Return the entries in their entirety, precisely as given.
═══ Entries shown ═══
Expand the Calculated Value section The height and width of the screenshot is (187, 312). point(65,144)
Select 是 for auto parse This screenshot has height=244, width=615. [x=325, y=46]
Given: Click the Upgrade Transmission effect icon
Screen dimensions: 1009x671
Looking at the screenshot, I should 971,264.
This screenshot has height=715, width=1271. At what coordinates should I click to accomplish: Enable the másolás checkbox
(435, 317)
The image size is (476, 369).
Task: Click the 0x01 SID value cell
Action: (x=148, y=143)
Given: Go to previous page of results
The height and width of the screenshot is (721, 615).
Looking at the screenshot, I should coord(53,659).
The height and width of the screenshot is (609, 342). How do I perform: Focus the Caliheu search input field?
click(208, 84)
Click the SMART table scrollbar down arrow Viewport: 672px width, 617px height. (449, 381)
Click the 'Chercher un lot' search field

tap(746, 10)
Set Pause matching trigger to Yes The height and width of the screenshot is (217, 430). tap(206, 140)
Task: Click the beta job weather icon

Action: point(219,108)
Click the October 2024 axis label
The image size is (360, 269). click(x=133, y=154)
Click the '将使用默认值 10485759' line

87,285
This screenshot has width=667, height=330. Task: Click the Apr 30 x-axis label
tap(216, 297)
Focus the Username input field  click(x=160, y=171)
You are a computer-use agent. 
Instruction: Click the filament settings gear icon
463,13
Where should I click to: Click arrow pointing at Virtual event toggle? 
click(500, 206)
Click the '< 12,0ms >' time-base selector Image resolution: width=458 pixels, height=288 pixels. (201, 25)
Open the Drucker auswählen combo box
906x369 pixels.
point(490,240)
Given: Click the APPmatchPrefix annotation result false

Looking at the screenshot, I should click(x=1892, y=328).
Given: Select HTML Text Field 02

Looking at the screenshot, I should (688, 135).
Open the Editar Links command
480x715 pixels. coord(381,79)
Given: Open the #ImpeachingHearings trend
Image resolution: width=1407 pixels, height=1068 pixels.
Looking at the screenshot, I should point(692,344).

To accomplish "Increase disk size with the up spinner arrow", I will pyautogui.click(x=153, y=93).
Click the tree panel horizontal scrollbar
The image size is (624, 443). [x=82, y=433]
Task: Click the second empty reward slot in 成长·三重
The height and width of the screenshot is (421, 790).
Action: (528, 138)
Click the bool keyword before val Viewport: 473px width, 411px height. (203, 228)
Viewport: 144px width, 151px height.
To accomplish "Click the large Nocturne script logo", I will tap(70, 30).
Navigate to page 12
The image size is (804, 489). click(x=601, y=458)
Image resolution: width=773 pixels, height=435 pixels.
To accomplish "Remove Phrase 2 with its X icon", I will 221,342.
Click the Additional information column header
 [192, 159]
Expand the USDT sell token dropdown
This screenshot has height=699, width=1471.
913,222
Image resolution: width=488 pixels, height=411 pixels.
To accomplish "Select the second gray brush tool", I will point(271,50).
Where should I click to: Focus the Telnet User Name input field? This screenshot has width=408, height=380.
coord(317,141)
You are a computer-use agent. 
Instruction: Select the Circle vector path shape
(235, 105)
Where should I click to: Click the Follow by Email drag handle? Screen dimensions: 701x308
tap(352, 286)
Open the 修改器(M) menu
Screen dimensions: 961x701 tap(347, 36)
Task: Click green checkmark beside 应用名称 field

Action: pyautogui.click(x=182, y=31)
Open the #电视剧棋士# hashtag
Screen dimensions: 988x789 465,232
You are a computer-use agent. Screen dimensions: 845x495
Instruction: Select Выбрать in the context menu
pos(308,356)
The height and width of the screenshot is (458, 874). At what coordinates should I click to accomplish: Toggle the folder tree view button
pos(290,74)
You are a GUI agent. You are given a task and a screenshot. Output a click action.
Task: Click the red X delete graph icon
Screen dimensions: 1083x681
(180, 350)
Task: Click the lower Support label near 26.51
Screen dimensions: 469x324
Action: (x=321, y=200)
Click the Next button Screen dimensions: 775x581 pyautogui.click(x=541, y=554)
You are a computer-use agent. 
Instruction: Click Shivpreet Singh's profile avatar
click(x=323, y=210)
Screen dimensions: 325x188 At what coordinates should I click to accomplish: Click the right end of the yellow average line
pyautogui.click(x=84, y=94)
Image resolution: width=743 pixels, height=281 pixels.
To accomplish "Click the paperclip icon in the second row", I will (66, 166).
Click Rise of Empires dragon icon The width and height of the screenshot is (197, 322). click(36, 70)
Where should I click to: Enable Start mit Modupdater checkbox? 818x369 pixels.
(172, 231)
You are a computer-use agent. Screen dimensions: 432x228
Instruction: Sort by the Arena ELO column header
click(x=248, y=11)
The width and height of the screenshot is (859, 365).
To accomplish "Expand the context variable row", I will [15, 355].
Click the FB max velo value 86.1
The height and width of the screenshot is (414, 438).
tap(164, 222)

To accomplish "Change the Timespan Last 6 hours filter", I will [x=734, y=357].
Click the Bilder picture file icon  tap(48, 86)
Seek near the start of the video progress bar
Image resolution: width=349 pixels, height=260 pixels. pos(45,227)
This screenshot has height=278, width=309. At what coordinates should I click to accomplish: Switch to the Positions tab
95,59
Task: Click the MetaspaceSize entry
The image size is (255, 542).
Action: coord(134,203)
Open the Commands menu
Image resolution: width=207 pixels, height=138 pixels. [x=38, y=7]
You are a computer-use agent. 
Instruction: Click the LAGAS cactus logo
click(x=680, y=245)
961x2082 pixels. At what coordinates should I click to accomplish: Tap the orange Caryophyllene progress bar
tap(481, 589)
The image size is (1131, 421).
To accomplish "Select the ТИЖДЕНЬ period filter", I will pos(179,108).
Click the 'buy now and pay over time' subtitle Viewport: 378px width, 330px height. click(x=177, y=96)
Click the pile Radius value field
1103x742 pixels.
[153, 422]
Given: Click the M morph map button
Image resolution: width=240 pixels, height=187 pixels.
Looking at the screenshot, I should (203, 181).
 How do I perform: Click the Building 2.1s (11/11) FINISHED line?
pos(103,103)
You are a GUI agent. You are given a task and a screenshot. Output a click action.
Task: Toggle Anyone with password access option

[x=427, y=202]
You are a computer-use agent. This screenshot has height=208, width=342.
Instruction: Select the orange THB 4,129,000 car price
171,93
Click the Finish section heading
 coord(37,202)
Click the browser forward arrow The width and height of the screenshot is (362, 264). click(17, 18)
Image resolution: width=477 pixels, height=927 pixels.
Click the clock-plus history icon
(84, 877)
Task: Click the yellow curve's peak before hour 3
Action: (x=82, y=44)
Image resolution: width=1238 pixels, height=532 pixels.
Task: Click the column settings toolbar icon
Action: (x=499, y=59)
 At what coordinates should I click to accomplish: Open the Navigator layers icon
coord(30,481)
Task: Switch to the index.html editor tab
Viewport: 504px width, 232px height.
═══
Result for this task
Expand the Calculated Value section The height and width of the screenshot is (187, 312). point(65,144)
Select 是 for auto parse This screenshot has height=244, width=615. [x=325, y=46]
Given: Click the Upgrade Transmission effect icon
Screen dimensions: 1009x671
Looking at the screenshot, I should 971,264.
This screenshot has height=715, width=1271. At what coordinates should I click to accomplish: Enable the másolás checkbox
(435, 317)
The image size is (476, 369).
Task: Click the 0x01 SID value cell
Action: (x=148, y=143)
Given: Go to previous page of results
The height and width of the screenshot is (721, 615).
Looking at the screenshot, I should coord(53,659).
The height and width of the screenshot is (609, 342). How do I perform: Focus the Caliheu search input field?
click(208, 84)
Click the SMART table scrollbar down arrow Viewport: 672px width, 617px height. (449, 381)
Click the 'Chercher un lot' search field

tap(746, 10)
Set Pause matching trigger to Yes The height and width of the screenshot is (217, 430). tap(206, 140)
Task: Click the beta job weather icon

Action: point(219,108)
Click the October 2024 axis label
The image size is (360, 269). click(x=133, y=154)
Click the '将使用默认值 10485759' line

87,285
This screenshot has width=667, height=330. Task: Click the Apr 30 x-axis label
tap(216, 297)
Focus the Username input field  click(x=160, y=171)
You are a computer-use agent. 
Instruction: Click the filament settings gear icon
463,13
Where should I click to: Click arrow pointing at Virtual event toggle? 
click(500, 206)
Click the '< 12,0ms >' time-base selector Image resolution: width=458 pixels, height=288 pixels. (201, 25)
Open the Drucker auswählen combo box
906x369 pixels.
point(490,240)
Given: Click the APPmatchPrefix annotation result false

Looking at the screenshot, I should click(x=1892, y=328).
Given: Select HTML Text Field 02

Looking at the screenshot, I should (688, 135).
Open the Editar Links command
480x715 pixels. coord(381,79)
Given: Open the #ImpeachingHearings trend
Image resolution: width=1407 pixels, height=1068 pixels.
Looking at the screenshot, I should point(692,344).

To accomplish "Increase disk size with the up spinner arrow", I will pyautogui.click(x=153, y=93).
Click the tree panel horizontal scrollbar
The image size is (624, 443). [x=82, y=433]
Task: Click the second empty reward slot in 成长·三重
The height and width of the screenshot is (421, 790).
Action: (528, 138)
Click the bool keyword before val Viewport: 473px width, 411px height. (203, 228)
Viewport: 144px width, 151px height.
To accomplish "Click the large Nocturne script logo", I will tap(70, 30).
Navigate to page 12
The image size is (804, 489). click(x=601, y=458)
Image resolution: width=773 pixels, height=435 pixels.
To accomplish "Remove Phrase 2 with its X icon", I will 221,342.
Click the Additional information column header
 [192, 159]
Expand the USDT sell token dropdown
This screenshot has height=699, width=1471.
913,222
Image resolution: width=488 pixels, height=411 pixels.
To accomplish "Select the second gray brush tool", I will point(271,50).
Where should I click to: Focus the Telnet User Name input field? This screenshot has width=408, height=380.
coord(317,141)
You are a computer-use agent. 
Instruction: Select the Circle vector path shape
(235, 105)
Where should I click to: Click the Follow by Email drag handle? Screen dimensions: 701x308
tap(352, 286)
Open the 修改器(M) menu
Screen dimensions: 961x701 tap(347, 36)
Task: Click green checkmark beside 应用名称 field

Action: pyautogui.click(x=182, y=31)
Open the #电视剧棋士# hashtag
Screen dimensions: 988x789 465,232
You are a computer-use agent. Screen dimensions: 845x495
Instruction: Select Выбрать in the context menu
pos(308,356)
The height and width of the screenshot is (458, 874). At what coordinates should I click to accomplish: Toggle the folder tree view button
pos(290,74)
You are a GUI agent. You are given a task and a screenshot. Output a click action.
Task: Click the red X delete graph icon
Screen dimensions: 1083x681
(180, 350)
Task: Click the lower Support label near 26.51
Screen dimensions: 469x324
Action: (x=321, y=200)
Click the Next button Screen dimensions: 775x581 pyautogui.click(x=541, y=554)
You are a computer-use agent. 
Instruction: Click Shivpreet Singh's profile avatar
click(x=323, y=210)
Screen dimensions: 325x188 At what coordinates should I click to accomplish: Click the right end of the yellow average line
pyautogui.click(x=84, y=94)
Image resolution: width=743 pixels, height=281 pixels.
To accomplish "Click the paperclip icon in the second row", I will (66, 166).
Click Rise of Empires dragon icon The width and height of the screenshot is (197, 322). click(36, 70)
Where should I click to: Enable Start mit Modupdater checkbox? 818x369 pixels.
(172, 231)
You are a computer-use agent. Screen dimensions: 432x228
Instruction: Sort by the Arena ELO column header
click(x=248, y=11)
The width and height of the screenshot is (859, 365).
To accomplish "Expand the context variable row", I will [15, 355].
Click the FB max velo value 86.1
The height and width of the screenshot is (414, 438).
tap(164, 222)

To accomplish "Change the Timespan Last 6 hours filter", I will [x=734, y=357].
Click the Bilder picture file icon  tap(48, 86)
Seek near the start of the video progress bar
Image resolution: width=349 pixels, height=260 pixels. pos(45,227)
This screenshot has height=278, width=309. At what coordinates should I click to accomplish: Switch to the Positions tab
95,59
Task: Click the MetaspaceSize entry
The image size is (255, 542).
Action: coord(134,203)
Open the Commands menu
Image resolution: width=207 pixels, height=138 pixels. [x=38, y=7]
You are a computer-use agent. 
Instruction: Click the LAGAS cactus logo
click(x=680, y=245)
961x2082 pixels. At what coordinates should I click to accomplish: Tap the orange Caryophyllene progress bar
tap(481, 589)
The image size is (1131, 421).
To accomplish "Select the ТИЖДЕНЬ period filter", I will pos(179,108).
Click the 'buy now and pay over time' subtitle Viewport: 378px width, 330px height. click(x=177, y=96)
Click the pile Radius value field
1103x742 pixels.
[153, 422]
Given: Click the M morph map button
Image resolution: width=240 pixels, height=187 pixels.
Looking at the screenshot, I should (203, 181).
 How do I perform: Click the Building 2.1s (11/11) FINISHED line?
pos(103,103)
You are a GUI agent. You are given a task and a screenshot. Output a click action.
Task: Toggle Anyone with password access option

[x=427, y=202]
You are a computer-use agent. This screenshot has height=208, width=342.
Instruction: Select the orange THB 4,129,000 car price
171,93
Click the Finish section heading
 coord(37,202)
Click the browser forward arrow The width and height of the screenshot is (362, 264). click(17, 18)
Image resolution: width=477 pixels, height=927 pixels.
Click the clock-plus history icon
(84, 877)
Task: Click the yellow curve's peak before hour 3
Action: (x=82, y=44)
Image resolution: width=1238 pixels, height=532 pixels.
Task: Click the column settings toolbar icon
Action: (x=499, y=59)
 At what coordinates should I click to accomplish: Open the Navigator layers icon
coord(30,481)
Task: Switch to the index.html editor tab
Viewport: 504px width, 232px height.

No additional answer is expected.